Hockney started drawing on his iPhone in 2008 using an app called Brushes, sending images he had created to his friends, very literally with the touch of a hand. One of the things Hockney enjoyed about working with this technological medium was the opportunity it gave him to distribute his work which was so profoundly new. He could make a drawing of the sunrise he saw from his bedroom window at six o’clock in the morning and an hour later send it out to people, Hockney remarked how his friends “got a very fresh picture of the sunrise two hours earlier and they all loved it”. The immediacy of being able to capture a moment and exhibit it is thrilling, like being presented with freshly-picked flowers which grew in a garden just hours earlier; the instantaneity of recording the subject allows a vivacious quality to remain intact. Hockney adds that “if I had a pencil and paper by my bedside the sunrise wouldn’t be that interesting.” Once Hockney mastered drawing with the Brushes App, he began to see that the iPad was a terrific new medium and a very clever tool he could use.

The accessibility and speed of which you can draw with the iPad is something Hockney found very useful in capturing his landscapes.
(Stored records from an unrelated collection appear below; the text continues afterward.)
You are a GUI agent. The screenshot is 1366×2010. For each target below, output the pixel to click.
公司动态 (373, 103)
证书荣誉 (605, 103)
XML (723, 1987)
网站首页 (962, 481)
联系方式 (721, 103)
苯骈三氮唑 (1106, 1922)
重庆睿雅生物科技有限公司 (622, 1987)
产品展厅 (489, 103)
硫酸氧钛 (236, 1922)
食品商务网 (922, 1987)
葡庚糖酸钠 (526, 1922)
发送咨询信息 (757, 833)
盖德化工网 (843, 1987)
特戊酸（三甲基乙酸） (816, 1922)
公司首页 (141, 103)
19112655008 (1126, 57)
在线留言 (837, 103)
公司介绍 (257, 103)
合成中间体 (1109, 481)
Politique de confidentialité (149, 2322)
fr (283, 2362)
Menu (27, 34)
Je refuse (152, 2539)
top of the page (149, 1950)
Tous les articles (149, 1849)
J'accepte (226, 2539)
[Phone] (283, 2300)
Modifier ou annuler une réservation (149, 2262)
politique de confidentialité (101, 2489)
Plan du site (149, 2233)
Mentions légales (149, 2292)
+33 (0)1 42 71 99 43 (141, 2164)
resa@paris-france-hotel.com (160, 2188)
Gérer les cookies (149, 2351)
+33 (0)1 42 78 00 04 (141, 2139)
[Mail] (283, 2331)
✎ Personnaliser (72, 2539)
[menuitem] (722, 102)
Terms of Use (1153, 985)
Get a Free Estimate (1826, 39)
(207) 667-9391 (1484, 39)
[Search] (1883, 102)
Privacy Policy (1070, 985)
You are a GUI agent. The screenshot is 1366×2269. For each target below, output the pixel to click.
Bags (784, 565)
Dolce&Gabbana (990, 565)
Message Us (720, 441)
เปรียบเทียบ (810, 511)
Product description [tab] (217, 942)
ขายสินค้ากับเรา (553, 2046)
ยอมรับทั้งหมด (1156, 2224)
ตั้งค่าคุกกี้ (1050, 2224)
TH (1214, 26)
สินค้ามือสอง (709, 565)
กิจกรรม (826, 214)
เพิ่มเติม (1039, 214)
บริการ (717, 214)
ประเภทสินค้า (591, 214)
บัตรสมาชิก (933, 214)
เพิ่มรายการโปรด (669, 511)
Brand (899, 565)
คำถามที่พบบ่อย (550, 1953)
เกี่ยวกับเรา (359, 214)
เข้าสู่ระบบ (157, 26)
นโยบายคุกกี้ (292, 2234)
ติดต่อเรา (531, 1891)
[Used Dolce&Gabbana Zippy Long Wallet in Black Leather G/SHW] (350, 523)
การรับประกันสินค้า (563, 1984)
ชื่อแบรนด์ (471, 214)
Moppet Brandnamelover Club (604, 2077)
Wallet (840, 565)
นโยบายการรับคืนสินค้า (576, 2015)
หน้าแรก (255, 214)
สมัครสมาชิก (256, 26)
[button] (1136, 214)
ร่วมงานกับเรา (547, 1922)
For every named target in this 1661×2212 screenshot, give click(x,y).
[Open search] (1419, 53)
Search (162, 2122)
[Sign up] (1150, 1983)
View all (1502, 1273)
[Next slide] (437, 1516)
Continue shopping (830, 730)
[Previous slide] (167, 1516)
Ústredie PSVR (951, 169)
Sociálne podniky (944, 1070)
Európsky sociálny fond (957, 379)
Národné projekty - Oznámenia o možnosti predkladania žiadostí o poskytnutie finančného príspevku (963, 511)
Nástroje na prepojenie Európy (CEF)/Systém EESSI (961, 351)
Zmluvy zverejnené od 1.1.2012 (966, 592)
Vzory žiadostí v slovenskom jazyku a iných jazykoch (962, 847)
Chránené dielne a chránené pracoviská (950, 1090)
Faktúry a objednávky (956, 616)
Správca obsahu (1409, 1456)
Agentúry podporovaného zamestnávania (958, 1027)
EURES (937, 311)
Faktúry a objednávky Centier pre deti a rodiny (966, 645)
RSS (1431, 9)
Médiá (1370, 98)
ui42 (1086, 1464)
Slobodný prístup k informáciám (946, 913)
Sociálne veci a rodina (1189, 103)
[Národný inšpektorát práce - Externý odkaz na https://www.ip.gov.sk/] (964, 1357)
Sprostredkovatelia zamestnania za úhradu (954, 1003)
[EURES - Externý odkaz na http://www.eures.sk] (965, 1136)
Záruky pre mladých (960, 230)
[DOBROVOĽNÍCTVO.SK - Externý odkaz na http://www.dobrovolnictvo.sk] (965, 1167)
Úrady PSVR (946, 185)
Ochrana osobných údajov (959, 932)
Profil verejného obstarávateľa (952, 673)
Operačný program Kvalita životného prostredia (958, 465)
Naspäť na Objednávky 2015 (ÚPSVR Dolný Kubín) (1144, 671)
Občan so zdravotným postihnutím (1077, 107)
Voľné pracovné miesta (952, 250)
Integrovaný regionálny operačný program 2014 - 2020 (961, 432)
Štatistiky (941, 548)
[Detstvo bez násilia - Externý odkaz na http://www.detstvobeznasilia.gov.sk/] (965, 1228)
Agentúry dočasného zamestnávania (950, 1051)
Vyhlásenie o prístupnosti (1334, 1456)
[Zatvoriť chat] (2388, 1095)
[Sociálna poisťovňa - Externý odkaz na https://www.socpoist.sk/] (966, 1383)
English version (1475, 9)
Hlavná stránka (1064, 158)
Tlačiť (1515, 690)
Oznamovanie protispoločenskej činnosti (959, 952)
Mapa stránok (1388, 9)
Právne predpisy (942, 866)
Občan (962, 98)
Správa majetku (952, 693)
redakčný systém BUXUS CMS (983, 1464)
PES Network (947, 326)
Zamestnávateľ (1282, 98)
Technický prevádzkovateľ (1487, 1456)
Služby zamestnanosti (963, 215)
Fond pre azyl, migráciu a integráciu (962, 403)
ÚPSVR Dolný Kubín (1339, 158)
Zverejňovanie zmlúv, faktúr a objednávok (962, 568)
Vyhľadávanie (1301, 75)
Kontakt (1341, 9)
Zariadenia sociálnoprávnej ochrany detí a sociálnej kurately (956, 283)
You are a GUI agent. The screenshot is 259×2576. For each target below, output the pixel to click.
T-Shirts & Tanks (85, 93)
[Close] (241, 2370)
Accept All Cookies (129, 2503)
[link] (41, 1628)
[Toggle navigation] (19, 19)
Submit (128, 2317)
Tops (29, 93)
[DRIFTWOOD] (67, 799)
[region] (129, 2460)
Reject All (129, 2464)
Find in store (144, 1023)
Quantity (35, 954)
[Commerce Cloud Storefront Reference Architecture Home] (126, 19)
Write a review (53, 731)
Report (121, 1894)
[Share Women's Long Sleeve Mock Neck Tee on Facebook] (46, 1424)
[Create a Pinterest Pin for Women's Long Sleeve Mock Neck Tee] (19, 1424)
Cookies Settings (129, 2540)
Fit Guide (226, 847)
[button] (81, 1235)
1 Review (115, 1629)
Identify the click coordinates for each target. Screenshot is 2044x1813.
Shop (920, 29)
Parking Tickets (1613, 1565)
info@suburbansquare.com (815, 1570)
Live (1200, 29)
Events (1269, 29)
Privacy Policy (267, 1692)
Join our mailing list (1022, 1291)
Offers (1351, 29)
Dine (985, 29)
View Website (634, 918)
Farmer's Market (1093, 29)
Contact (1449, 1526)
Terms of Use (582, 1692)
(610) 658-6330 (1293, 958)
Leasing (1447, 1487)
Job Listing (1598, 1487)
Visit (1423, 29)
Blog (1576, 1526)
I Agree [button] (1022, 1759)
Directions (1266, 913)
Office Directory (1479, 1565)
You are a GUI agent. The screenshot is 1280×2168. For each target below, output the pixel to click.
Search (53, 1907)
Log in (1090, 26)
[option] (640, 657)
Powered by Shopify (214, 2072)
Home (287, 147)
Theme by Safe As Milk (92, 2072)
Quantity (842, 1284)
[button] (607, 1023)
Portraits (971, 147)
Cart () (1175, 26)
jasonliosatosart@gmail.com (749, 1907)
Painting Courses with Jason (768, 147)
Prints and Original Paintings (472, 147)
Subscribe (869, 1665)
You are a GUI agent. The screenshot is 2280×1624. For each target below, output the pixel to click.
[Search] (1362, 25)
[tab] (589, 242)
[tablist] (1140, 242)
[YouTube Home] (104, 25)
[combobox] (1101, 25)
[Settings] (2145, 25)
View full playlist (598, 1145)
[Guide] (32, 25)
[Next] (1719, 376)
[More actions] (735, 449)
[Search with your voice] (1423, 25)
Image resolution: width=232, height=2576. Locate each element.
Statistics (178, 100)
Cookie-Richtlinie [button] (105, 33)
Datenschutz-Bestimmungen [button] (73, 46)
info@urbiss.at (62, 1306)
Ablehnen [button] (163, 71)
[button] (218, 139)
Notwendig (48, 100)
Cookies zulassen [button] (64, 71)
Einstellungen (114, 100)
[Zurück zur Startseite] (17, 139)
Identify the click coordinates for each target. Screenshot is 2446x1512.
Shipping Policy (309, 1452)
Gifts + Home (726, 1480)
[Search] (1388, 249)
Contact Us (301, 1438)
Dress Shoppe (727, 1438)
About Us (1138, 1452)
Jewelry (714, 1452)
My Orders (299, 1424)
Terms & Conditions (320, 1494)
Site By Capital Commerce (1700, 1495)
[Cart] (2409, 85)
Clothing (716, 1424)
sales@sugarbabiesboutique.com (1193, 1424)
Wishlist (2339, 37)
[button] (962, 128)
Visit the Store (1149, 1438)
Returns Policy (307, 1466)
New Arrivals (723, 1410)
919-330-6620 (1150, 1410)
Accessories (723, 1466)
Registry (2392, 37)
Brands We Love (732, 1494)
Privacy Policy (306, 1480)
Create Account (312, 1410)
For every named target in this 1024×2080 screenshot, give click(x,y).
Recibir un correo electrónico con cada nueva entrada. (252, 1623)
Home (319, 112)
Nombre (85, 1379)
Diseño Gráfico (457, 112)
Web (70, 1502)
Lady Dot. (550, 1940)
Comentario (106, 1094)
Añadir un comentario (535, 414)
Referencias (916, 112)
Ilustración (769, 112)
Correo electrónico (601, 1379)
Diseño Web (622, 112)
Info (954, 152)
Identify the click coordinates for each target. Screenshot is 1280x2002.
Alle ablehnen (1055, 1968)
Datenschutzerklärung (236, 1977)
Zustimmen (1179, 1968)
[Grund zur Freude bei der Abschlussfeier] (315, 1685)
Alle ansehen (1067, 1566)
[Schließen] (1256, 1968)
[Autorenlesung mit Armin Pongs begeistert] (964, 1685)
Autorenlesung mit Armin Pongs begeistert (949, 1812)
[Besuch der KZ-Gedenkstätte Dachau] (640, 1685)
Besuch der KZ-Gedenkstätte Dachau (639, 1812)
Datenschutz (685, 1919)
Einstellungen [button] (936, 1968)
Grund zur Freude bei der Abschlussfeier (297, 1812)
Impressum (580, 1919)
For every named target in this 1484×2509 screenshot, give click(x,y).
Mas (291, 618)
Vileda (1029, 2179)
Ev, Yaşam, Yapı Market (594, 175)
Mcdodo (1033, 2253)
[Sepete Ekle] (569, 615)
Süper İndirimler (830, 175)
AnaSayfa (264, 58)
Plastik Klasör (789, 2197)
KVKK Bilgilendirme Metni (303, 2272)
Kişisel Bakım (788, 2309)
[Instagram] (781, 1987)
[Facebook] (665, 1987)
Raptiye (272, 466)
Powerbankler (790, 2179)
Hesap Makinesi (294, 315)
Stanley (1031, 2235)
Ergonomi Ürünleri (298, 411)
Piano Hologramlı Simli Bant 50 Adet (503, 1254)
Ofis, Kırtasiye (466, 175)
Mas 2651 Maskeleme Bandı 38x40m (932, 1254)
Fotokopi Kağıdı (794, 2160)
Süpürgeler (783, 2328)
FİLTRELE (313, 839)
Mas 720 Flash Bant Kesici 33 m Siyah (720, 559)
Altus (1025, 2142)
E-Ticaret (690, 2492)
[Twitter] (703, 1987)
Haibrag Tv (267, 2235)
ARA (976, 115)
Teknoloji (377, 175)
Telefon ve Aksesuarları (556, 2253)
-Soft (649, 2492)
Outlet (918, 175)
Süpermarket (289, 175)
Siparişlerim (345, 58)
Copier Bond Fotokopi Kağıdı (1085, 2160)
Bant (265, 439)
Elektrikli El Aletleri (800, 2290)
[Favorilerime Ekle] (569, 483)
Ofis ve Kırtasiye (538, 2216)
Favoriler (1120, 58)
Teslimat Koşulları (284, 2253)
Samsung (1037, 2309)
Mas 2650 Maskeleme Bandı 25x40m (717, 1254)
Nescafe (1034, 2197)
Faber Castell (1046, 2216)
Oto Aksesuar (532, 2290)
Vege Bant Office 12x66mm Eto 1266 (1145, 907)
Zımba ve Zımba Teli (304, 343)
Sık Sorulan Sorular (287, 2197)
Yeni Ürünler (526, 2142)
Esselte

He mentions that “The paradox of East Yorkshire is that the landscape is essentially unchanging but its weather is very changeable, altering the light and colour as the clouds pass over head.” With the iPad, Hockney found that he could establish the basic colour and the tone of the sky in two seconds and put in some faint clouds in three seconds. Watching Hockney ‘paint’ on his iPad is fascinating; in the interview with Will Gompertz, Hockney is filmed earnestly making deft marks on the screen, his finger skating on the surface with unrestrained freedom. According to the speed to which Hockney’s finger moves over the screen dictates the weight of the mark he makes, a quick stroke leaves a wispy strand while a more deliberate jab creates a thick smear. The sensitivity of the gadget is remarkable and the intimate relationship between the physical human touch and the iPad’s technical response to it makes it unsurprising that Hockney admitted “to getting so carried away sometimes that I wipe my fingers at the end thinking that I’ve got paint on them.”
However, there has been criticism of Hockney’s touch screen revolution, and some accuse him of effectually cheating by using the iPad as a means of “painting” because it removes the need for paint brushes, canvas and even paint itself. And, there have been claims that this negates the skill needed to accomplish the interplay between the artist, the paint and the tools. However, Hockney makes the very good point that technology affects things all the time and especially art. He reminds critics of the iPad that “you couldn’t have had impressionism without the invention of the collapsible tubes so you could take paint outside”. In the same way painters manipulate paint to convey an image, Hockney manipulates the properties of the iPad to the same effect. For him painting is about three things: the hand, the eye, and the art, and to him, the iPad is a direct point conglomeration for this trio. For Hockney it’s a no brainer: “who wouldn’t want one? Picasso or Van Gogh would have snapped one up.”